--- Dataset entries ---
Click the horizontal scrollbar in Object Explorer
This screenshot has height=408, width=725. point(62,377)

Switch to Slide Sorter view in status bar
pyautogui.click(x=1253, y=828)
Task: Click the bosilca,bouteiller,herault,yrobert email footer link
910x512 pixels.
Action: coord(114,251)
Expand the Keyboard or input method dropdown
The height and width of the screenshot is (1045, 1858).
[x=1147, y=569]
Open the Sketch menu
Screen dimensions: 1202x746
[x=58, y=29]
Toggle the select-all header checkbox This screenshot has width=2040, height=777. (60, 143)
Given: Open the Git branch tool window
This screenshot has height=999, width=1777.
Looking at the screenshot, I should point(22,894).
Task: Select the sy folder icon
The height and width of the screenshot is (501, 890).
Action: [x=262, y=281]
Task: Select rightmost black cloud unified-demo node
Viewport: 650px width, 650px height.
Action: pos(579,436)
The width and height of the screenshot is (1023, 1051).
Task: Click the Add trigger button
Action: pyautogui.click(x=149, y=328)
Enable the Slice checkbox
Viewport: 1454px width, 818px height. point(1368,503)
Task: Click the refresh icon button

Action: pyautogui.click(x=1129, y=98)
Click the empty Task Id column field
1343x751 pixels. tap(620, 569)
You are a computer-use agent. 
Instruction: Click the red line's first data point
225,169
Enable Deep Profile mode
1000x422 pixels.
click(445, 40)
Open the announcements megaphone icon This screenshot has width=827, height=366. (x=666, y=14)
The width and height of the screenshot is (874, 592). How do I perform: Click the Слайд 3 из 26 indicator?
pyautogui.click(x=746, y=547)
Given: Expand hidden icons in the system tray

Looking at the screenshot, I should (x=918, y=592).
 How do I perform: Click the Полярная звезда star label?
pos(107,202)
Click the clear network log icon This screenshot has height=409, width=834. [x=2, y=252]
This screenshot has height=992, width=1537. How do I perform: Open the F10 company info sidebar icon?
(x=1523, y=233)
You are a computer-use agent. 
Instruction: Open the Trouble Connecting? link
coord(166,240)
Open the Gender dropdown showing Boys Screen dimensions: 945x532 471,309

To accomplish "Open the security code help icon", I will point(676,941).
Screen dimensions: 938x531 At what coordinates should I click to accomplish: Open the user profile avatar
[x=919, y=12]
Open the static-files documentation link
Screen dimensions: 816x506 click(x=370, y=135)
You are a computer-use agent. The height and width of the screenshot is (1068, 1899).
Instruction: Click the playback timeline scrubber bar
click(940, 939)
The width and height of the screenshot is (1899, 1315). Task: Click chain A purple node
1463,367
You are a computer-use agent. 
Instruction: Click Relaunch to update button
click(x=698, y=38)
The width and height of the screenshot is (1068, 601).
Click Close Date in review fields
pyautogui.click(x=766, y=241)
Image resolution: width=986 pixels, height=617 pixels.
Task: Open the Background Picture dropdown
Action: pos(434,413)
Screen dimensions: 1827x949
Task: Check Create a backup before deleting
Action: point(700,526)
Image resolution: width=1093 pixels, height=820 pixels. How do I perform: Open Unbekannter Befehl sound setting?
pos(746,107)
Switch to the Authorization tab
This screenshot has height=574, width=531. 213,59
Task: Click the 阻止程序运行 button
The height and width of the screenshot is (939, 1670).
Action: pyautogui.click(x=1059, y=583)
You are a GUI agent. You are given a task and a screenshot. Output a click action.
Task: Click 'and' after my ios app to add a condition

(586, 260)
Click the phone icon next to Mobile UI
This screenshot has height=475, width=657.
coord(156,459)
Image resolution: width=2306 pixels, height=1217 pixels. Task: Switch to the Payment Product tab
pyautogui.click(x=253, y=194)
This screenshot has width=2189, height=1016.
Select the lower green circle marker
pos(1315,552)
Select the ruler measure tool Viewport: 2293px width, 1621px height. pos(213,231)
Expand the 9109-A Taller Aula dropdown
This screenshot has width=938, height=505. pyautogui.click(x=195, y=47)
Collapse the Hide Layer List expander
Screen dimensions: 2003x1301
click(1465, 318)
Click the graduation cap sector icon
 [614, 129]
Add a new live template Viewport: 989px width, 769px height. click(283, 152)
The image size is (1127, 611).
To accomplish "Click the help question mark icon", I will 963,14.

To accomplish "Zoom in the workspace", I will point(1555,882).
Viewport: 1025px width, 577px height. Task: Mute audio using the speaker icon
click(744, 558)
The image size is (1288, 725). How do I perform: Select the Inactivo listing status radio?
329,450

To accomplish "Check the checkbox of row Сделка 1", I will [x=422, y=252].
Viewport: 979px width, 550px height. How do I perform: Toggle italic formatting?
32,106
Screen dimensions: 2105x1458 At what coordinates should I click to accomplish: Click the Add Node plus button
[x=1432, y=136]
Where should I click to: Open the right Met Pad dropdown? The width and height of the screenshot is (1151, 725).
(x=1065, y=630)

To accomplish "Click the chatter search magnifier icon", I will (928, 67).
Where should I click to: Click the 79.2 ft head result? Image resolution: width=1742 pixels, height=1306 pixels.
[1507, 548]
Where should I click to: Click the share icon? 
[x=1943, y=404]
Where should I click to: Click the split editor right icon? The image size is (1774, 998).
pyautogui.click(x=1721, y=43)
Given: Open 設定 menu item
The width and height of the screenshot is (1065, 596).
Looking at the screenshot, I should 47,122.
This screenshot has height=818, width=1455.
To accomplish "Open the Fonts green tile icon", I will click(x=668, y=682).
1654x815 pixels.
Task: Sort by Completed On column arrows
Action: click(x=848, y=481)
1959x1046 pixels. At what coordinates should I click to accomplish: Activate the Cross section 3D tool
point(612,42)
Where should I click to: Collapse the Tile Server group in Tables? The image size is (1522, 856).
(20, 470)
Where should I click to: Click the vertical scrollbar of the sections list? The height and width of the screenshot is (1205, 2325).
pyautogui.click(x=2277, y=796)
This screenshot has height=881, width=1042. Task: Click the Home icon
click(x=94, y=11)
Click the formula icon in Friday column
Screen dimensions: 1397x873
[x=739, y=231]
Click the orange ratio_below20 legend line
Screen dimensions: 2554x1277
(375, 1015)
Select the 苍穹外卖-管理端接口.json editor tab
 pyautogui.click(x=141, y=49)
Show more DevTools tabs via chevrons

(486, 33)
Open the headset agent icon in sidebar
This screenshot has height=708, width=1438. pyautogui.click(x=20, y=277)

--- Instructions for the task ---
What is needed is each line of the data, printed exactly.

--- Finished exercise ---
Click the horizontal scrollbar in Object Explorer
This screenshot has height=408, width=725. point(62,377)

Switch to Slide Sorter view in status bar
pyautogui.click(x=1253, y=828)
Task: Click the bosilca,bouteiller,herault,yrobert email footer link
910x512 pixels.
Action: coord(114,251)
Expand the Keyboard or input method dropdown
The height and width of the screenshot is (1045, 1858).
[x=1147, y=569]
Open the Sketch menu
Screen dimensions: 1202x746
[x=58, y=29]
Toggle the select-all header checkbox This screenshot has width=2040, height=777. (60, 143)
Given: Open the Git branch tool window
This screenshot has height=999, width=1777.
Looking at the screenshot, I should point(22,894).
Task: Select the sy folder icon
The height and width of the screenshot is (501, 890).
Action: [x=262, y=281]
Task: Select rightmost black cloud unified-demo node
Viewport: 650px width, 650px height.
Action: pos(579,436)
The width and height of the screenshot is (1023, 1051).
Task: Click the Add trigger button
Action: pyautogui.click(x=149, y=328)
Enable the Slice checkbox
Viewport: 1454px width, 818px height. point(1368,503)
Task: Click the refresh icon button

Action: pyautogui.click(x=1129, y=98)
Click the empty Task Id column field
1343x751 pixels. tap(620, 569)
You are a computer-use agent. 
Instruction: Click the red line's first data point
225,169
Enable Deep Profile mode
1000x422 pixels.
click(445, 40)
Open the announcements megaphone icon This screenshot has width=827, height=366. (x=666, y=14)
The width and height of the screenshot is (874, 592). How do I perform: Click the Слайд 3 из 26 indicator?
pyautogui.click(x=746, y=547)
Given: Expand hidden icons in the system tray

Looking at the screenshot, I should (x=918, y=592).
 How do I perform: Click the Полярная звезда star label?
pos(107,202)
Click the clear network log icon This screenshot has height=409, width=834. [x=2, y=252]
This screenshot has height=992, width=1537. How do I perform: Open the F10 company info sidebar icon?
(x=1523, y=233)
You are a computer-use agent. 
Instruction: Open the Trouble Connecting? link
coord(166,240)
Open the Gender dropdown showing Boys Screen dimensions: 945x532 471,309

To accomplish "Open the security code help icon", I will point(676,941).
Screen dimensions: 938x531 At what coordinates should I click to accomplish: Open the user profile avatar
[x=919, y=12]
Open the static-files documentation link
Screen dimensions: 816x506 click(x=370, y=135)
You are a computer-use agent. The height and width of the screenshot is (1068, 1899).
Instruction: Click the playback timeline scrubber bar
click(940, 939)
The width and height of the screenshot is (1899, 1315). Task: Click chain A purple node
1463,367
You are a computer-use agent. 
Instruction: Click Relaunch to update button
click(x=698, y=38)
The width and height of the screenshot is (1068, 601).
Click Close Date in review fields
pyautogui.click(x=766, y=241)
Image resolution: width=986 pixels, height=617 pixels.
Task: Open the Background Picture dropdown
Action: pos(434,413)
Screen dimensions: 1827x949
Task: Check Create a backup before deleting
Action: point(700,526)
Image resolution: width=1093 pixels, height=820 pixels. How do I perform: Open Unbekannter Befehl sound setting?
pos(746,107)
Switch to the Authorization tab
This screenshot has height=574, width=531. 213,59
Task: Click the 阻止程序运行 button
The height and width of the screenshot is (939, 1670).
Action: pyautogui.click(x=1059, y=583)
You are a GUI agent. You are given a task and a screenshot. Output a click action.
Task: Click 'and' after my ios app to add a condition

(586, 260)
Click the phone icon next to Mobile UI
This screenshot has height=475, width=657.
coord(156,459)
Image resolution: width=2306 pixels, height=1217 pixels. Task: Switch to the Payment Product tab
pyautogui.click(x=253, y=194)
This screenshot has width=2189, height=1016.
Select the lower green circle marker
pos(1315,552)
Select the ruler measure tool Viewport: 2293px width, 1621px height. pos(213,231)
Expand the 9109-A Taller Aula dropdown
This screenshot has width=938, height=505. pyautogui.click(x=195, y=47)
Collapse the Hide Layer List expander
Screen dimensions: 2003x1301
click(1465, 318)
Click the graduation cap sector icon
 [614, 129]
Add a new live template Viewport: 989px width, 769px height. click(283, 152)
The image size is (1127, 611).
To accomplish "Click the help question mark icon", I will 963,14.

To accomplish "Zoom in the workspace", I will point(1555,882).
Viewport: 1025px width, 577px height. Task: Mute audio using the speaker icon
click(744, 558)
The image size is (1288, 725). How do I perform: Select the Inactivo listing status radio?
329,450

To accomplish "Check the checkbox of row Сделка 1", I will [x=422, y=252].
Viewport: 979px width, 550px height. How do I perform: Toggle italic formatting?
32,106
Screen dimensions: 2105x1458 At what coordinates should I click to accomplish: Click the Add Node plus button
[x=1432, y=136]
Where should I click to: Open the right Met Pad dropdown? The width and height of the screenshot is (1151, 725).
(x=1065, y=630)

To accomplish "Click the chatter search magnifier icon", I will (928, 67).
Where should I click to: Click the 79.2 ft head result? Image resolution: width=1742 pixels, height=1306 pixels.
[1507, 548]
Where should I click to: Click the share icon? 
[x=1943, y=404]
Where should I click to: Click the split editor right icon? The image size is (1774, 998).
pyautogui.click(x=1721, y=43)
Given: Open 設定 menu item
The width and height of the screenshot is (1065, 596).
Looking at the screenshot, I should 47,122.
This screenshot has height=818, width=1455.
To accomplish "Open the Fonts green tile icon", I will click(x=668, y=682).
1654x815 pixels.
Task: Sort by Completed On column arrows
Action: click(x=848, y=481)
1959x1046 pixels. At what coordinates should I click to accomplish: Activate the Cross section 3D tool
point(612,42)
Where should I click to: Collapse the Tile Server group in Tables? The image size is (1522, 856).
(20, 470)
Where should I click to: Click the vertical scrollbar of the sections list? The height and width of the screenshot is (1205, 2325).
pyautogui.click(x=2277, y=796)
This screenshot has height=881, width=1042. Task: Click the Home icon
click(x=94, y=11)
Click the formula icon in Friday column
Screen dimensions: 1397x873
[x=739, y=231]
Click the orange ratio_below20 legend line
Screen dimensions: 2554x1277
(375, 1015)
Select the 苍穹外卖-管理端接口.json editor tab
 pyautogui.click(x=141, y=49)
Show more DevTools tabs via chevrons

(486, 33)
Open the headset agent icon in sidebar
This screenshot has height=708, width=1438. pyautogui.click(x=20, y=277)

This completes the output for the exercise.